How many digits can float8, float16, float32, float64, and float128 contain?

Question

Numpy's dtype documentation only shows "x bits exponent, y bits mantissa" for each float type, but I couldn't translate that to exactly how many digits before/after the decimal point. Is there any simple formula/table to look this up in?

[This](https://en.wikibooks.org/wiki/A-level_Computing/AQA/Paper_2/Fundamentals_of_data_representation/Floating_point_numbers) is a note on what exponent and mantissa do in decimal, in binary everything is the same, just instead of base 10 it is base 2. I think you can figure it out from there since you are the "mathguy". (Hint: translate upper and lower limits to decimal representation and see number of digits you get.) — campovski, Jun 09 '19 at 13:19
It's not a dumb question at all, but the answer is complicated, and depends on how you're going to use the information. For example, the IEEE 754 `binary64` type can faithfully represent any not-too-large not-too-small decimal value with 15 or fewer significant digits, but to represent a `binary64` value faithfully in decimal requires 17 decimal digits. There are arguments to be made for various different values in the range 15-17. — Mark Dickinson, Jun 09 '19 at 13:23
[`np.finfo`](https://docs.scipy.org/doc/numpy/reference/generated/numpy.finfo.html) should give you all you need to know. — Paul Panzer, Jun 09 '19 at 13:23
Thinking of a binary floating-point as “containing” decimal digits is hazardous because that is not how the mathematics works. Although it may be possible to effectively store a certain number of decimal digits in a floating-point number and get them back out because the format is precise enough to support that, arithmetic done with the numbers will use binary, and that will change the numbers in “non-decimal” ways, and you cannot expect to get an answer with the same number of decimal digits you would get with decimal arithmetic. — Eric Postpischil, Jun 09 '19 at 23:32

Netch · Accepted Answer · 2019-06-10T04:58:43.633

This is not as simple as usually expected. For accuracy of mantissa, there generally are two values:

Given a value in decimal representation, how many decimal digits can be guaranteedly preserved if converted from decimal to a selected binary format and back (with default rounding).
Given a value in binary format, how many decimal digits are needed if value is converted to decimal format and back to original binary format (again, with default rounding) to get the original value unchanged.

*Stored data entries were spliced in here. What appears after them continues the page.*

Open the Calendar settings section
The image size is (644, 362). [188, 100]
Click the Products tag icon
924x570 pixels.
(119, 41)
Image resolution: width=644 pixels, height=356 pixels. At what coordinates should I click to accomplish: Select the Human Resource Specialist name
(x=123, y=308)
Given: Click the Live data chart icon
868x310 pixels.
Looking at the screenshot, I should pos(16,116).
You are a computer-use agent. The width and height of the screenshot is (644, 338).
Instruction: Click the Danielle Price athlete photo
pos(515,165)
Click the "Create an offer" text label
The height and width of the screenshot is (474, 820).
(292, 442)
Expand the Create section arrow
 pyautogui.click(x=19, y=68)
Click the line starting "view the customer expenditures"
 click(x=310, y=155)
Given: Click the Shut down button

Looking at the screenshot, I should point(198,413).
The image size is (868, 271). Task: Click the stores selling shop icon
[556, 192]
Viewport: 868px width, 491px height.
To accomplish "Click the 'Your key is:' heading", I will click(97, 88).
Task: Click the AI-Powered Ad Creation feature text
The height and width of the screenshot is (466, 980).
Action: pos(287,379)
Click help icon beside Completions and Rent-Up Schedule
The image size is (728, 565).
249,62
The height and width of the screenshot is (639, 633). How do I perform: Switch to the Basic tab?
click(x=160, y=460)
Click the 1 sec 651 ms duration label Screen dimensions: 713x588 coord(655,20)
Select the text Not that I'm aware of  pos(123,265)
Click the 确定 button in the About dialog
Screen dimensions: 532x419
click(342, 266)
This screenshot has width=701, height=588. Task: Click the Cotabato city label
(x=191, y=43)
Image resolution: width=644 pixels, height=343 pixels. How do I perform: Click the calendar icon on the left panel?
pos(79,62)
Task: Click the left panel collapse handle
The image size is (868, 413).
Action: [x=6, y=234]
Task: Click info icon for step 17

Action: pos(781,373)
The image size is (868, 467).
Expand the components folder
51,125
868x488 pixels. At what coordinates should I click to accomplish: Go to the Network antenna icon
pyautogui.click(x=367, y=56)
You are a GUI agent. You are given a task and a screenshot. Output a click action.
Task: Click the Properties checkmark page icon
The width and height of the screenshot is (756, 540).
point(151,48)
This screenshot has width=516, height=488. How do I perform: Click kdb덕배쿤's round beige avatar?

In both cases, decimal representation is treated as independent of used exponent, without leading and trailing zeros (for example, all of 0.0123e4, 1.23e2, 1.2300e2, 123, 123.0, 123000.000e-3 are 3 digits).

For 32-bit binary float, these two sizes are 6 and 9 decimal digits, respectively. In C <float.h>, these are FLT_DIG and FLT_DECIMAL_DIG. (This is weird that 32-bit float keeps 7 decimal digits for total most of all numbers, but there are exceptions.) In C++, look at std::numeric_limits<float>::digits10 and std::numeric_limits<float>::max_digits10, respectively.

For 64-bit binary float, these are 15 and 17 (DBL_DIG and DBL_DECIMAL_DIG, respectively; and std::numeric_limits<double>::{digits10, max_digits10}).

General formulas for them (thx2 @MarkDickinson)

${format}_DIG (digits10): floor((p-1)*log10(2))
${format}_DECIMAL_DIG (max_digits10): ceil(1+p*log10(2))

where p is number of digits in mantissa (including hidden one for normalized IEEE754 case).

Also, comments with some mathematical explanation at C++ numeric limits page:

The standard 32-bit IEEE 754 floating-point type has a 24 bit fractional part (23 bits written, one implied), which may suggest that it can represent 7 digit decimals (24 * std::log10(2) is 7.22), but relative rounding errors are non-uniform and some floating-point values with 7 decimal digits do not survive conversion to 32-bit float and back: the smallest positive example is 8.589973e9, which becomes 8.589974e9 after the roundtrip. These rounding errors cannot exceed one bit in the representation, and digits10 is calculated as (24-1)*std::log10(2), which is 6.92. Rounding down results in the value 6.

Look for values for 16- and 128-bit floats in comments (but see below for what is 128-bit float in real).

For exponent, this is simpler because each of the border values (minimum normalized, minimum denormalized, maximum represented) are exact and can be easily obtained and printed.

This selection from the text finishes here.